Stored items
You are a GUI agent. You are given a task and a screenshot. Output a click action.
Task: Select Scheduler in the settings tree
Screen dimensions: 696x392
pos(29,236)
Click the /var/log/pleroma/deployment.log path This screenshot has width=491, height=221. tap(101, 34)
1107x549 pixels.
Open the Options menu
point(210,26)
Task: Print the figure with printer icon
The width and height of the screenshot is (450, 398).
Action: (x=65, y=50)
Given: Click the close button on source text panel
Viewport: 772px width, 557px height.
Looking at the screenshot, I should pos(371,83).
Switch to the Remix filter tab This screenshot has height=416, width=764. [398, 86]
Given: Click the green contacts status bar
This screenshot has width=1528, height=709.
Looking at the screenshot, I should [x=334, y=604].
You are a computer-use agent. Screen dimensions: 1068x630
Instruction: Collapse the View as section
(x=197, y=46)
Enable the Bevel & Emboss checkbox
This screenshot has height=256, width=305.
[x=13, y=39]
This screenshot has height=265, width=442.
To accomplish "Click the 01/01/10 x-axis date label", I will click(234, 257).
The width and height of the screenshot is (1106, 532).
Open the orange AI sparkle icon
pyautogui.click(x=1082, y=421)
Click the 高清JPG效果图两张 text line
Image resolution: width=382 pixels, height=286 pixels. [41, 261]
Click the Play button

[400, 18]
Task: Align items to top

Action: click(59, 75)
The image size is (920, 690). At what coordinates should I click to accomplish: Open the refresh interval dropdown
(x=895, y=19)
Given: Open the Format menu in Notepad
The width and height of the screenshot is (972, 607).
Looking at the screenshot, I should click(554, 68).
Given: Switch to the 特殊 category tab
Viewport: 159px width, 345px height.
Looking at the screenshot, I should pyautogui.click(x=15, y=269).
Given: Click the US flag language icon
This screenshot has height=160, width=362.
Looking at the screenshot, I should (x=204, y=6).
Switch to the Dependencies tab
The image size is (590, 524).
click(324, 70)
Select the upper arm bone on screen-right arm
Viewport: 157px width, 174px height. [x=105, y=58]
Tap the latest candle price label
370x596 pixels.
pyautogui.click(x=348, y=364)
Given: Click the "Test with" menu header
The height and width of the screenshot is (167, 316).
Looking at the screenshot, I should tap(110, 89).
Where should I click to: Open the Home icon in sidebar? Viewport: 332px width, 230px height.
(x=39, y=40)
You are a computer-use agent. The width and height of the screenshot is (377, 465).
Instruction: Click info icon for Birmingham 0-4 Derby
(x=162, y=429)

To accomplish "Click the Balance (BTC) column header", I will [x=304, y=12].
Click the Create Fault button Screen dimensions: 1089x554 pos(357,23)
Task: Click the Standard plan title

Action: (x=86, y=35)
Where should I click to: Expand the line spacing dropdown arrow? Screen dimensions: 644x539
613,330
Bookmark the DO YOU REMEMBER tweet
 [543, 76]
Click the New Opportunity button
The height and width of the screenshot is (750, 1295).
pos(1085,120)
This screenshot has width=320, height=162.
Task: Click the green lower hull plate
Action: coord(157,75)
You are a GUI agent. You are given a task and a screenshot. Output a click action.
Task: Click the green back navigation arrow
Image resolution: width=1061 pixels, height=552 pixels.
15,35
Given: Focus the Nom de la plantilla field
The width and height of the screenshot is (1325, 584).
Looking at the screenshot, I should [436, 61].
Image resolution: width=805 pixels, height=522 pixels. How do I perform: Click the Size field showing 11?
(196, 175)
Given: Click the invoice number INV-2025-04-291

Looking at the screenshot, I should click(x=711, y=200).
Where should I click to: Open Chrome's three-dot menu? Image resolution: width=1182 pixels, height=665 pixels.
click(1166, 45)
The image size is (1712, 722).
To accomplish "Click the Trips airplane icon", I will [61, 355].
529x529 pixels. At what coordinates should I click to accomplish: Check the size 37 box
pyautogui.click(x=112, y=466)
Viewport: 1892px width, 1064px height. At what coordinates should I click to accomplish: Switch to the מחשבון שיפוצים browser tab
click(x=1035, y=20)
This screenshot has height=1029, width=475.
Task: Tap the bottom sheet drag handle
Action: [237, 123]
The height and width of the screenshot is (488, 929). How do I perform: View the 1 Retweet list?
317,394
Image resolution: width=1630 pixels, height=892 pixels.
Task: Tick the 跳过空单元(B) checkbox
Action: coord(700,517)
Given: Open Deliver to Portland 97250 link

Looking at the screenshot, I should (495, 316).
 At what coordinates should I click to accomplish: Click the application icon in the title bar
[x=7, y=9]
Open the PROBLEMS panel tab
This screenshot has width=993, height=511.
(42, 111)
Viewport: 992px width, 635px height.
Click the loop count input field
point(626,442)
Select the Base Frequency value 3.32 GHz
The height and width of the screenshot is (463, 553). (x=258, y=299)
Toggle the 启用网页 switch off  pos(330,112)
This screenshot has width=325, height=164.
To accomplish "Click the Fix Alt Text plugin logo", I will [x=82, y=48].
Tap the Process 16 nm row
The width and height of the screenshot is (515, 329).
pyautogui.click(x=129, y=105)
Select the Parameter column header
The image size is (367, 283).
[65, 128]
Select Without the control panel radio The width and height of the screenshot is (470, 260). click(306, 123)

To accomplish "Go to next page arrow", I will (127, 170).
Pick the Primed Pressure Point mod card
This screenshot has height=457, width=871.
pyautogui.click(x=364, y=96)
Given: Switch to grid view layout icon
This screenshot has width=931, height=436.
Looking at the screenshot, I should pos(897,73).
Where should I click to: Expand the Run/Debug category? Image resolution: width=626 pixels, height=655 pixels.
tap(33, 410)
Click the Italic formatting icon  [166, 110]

Task goal
Take the records above and copy them out exactly.

Exercise output
You are a GUI agent. You are given a task and a screenshot. Output a click action.
Task: Select Scheduler in the settings tree
Screen dimensions: 696x392
pos(29,236)
Click the /var/log/pleroma/deployment.log path This screenshot has width=491, height=221. tap(101, 34)
1107x549 pixels.
Open the Options menu
point(210,26)
Task: Print the figure with printer icon
The width and height of the screenshot is (450, 398).
Action: (x=65, y=50)
Given: Click the close button on source text panel
Viewport: 772px width, 557px height.
Looking at the screenshot, I should pos(371,83).
Switch to the Remix filter tab This screenshot has height=416, width=764. [398, 86]
Given: Click the green contacts status bar
This screenshot has width=1528, height=709.
Looking at the screenshot, I should [x=334, y=604].
You are a computer-use agent. Screen dimensions: 1068x630
Instruction: Collapse the View as section
(x=197, y=46)
Enable the Bevel & Emboss checkbox
This screenshot has height=256, width=305.
[x=13, y=39]
This screenshot has height=265, width=442.
To accomplish "Click the 01/01/10 x-axis date label", I will click(234, 257).
The width and height of the screenshot is (1106, 532).
Open the orange AI sparkle icon
pyautogui.click(x=1082, y=421)
Click the 高清JPG效果图两张 text line
Image resolution: width=382 pixels, height=286 pixels. [41, 261]
Click the Play button

[400, 18]
Task: Align items to top

Action: click(59, 75)
The image size is (920, 690). At what coordinates should I click to accomplish: Open the refresh interval dropdown
(x=895, y=19)
Given: Open the Format menu in Notepad
The width and height of the screenshot is (972, 607).
Looking at the screenshot, I should click(554, 68).
Given: Switch to the 特殊 category tab
Viewport: 159px width, 345px height.
Looking at the screenshot, I should pyautogui.click(x=15, y=269).
Given: Click the US flag language icon
This screenshot has height=160, width=362.
Looking at the screenshot, I should (x=204, y=6).
Switch to the Dependencies tab
The image size is (590, 524).
click(324, 70)
Select the upper arm bone on screen-right arm
Viewport: 157px width, 174px height. [x=105, y=58]
Tap the latest candle price label
370x596 pixels.
pyautogui.click(x=348, y=364)
Given: Click the "Test with" menu header
The height and width of the screenshot is (167, 316).
Looking at the screenshot, I should tap(110, 89).
Where should I click to: Open the Home icon in sidebar? Viewport: 332px width, 230px height.
(x=39, y=40)
You are a computer-use agent. The width and height of the screenshot is (377, 465).
Instruction: Click info icon for Birmingham 0-4 Derby
(x=162, y=429)

To accomplish "Click the Balance (BTC) column header", I will [x=304, y=12].
Click the Create Fault button Screen dimensions: 1089x554 pos(357,23)
Task: Click the Standard plan title

Action: (x=86, y=35)
Where should I click to: Expand the line spacing dropdown arrow? Screen dimensions: 644x539
613,330
Bookmark the DO YOU REMEMBER tweet
 [543, 76]
Click the New Opportunity button
The height and width of the screenshot is (750, 1295).
pos(1085,120)
This screenshot has width=320, height=162.
Task: Click the green lower hull plate
Action: coord(157,75)
You are a GUI agent. You are given a task and a screenshot. Output a click action.
Task: Click the green back navigation arrow
Image resolution: width=1061 pixels, height=552 pixels.
15,35
Given: Focus the Nom de la plantilla field
The width and height of the screenshot is (1325, 584).
Looking at the screenshot, I should [436, 61].
Image resolution: width=805 pixels, height=522 pixels. How do I perform: Click the Size field showing 11?
(196, 175)
Given: Click the invoice number INV-2025-04-291

Looking at the screenshot, I should click(x=711, y=200).
Where should I click to: Open Chrome's three-dot menu? Image resolution: width=1182 pixels, height=665 pixels.
click(1166, 45)
The image size is (1712, 722).
To accomplish "Click the Trips airplane icon", I will [61, 355].
529x529 pixels. At what coordinates should I click to accomplish: Check the size 37 box
pyautogui.click(x=112, y=466)
Viewport: 1892px width, 1064px height. At what coordinates should I click to accomplish: Switch to the מחשבון שיפוצים browser tab
click(x=1035, y=20)
This screenshot has height=1029, width=475.
Task: Tap the bottom sheet drag handle
Action: [237, 123]
The height and width of the screenshot is (488, 929). How do I perform: View the 1 Retweet list?
317,394
Image resolution: width=1630 pixels, height=892 pixels.
Task: Tick the 跳过空单元(B) checkbox
Action: coord(700,517)
Given: Open Deliver to Portland 97250 link

Looking at the screenshot, I should (495, 316).
 At what coordinates should I click to accomplish: Click the application icon in the title bar
[x=7, y=9]
Open the PROBLEMS panel tab
This screenshot has width=993, height=511.
(42, 111)
Viewport: 992px width, 635px height.
Click the loop count input field
point(626,442)
Select the Base Frequency value 3.32 GHz
The height and width of the screenshot is (463, 553). (x=258, y=299)
Toggle the 启用网页 switch off  pos(330,112)
This screenshot has width=325, height=164.
To accomplish "Click the Fix Alt Text plugin logo", I will [x=82, y=48].
Tap the Process 16 nm row
The width and height of the screenshot is (515, 329).
pyautogui.click(x=129, y=105)
Select the Parameter column header
The image size is (367, 283).
[65, 128]
Select Without the control panel radio The width and height of the screenshot is (470, 260). click(306, 123)

To accomplish "Go to next page arrow", I will (127, 170).
Pick the Primed Pressure Point mod card
This screenshot has height=457, width=871.
pyautogui.click(x=364, y=96)
Given: Switch to grid view layout icon
This screenshot has width=931, height=436.
Looking at the screenshot, I should pos(897,73).
Where should I click to: Expand the Run/Debug category? Image resolution: width=626 pixels, height=655 pixels.
tap(33, 410)
Click the Italic formatting icon  [166, 110]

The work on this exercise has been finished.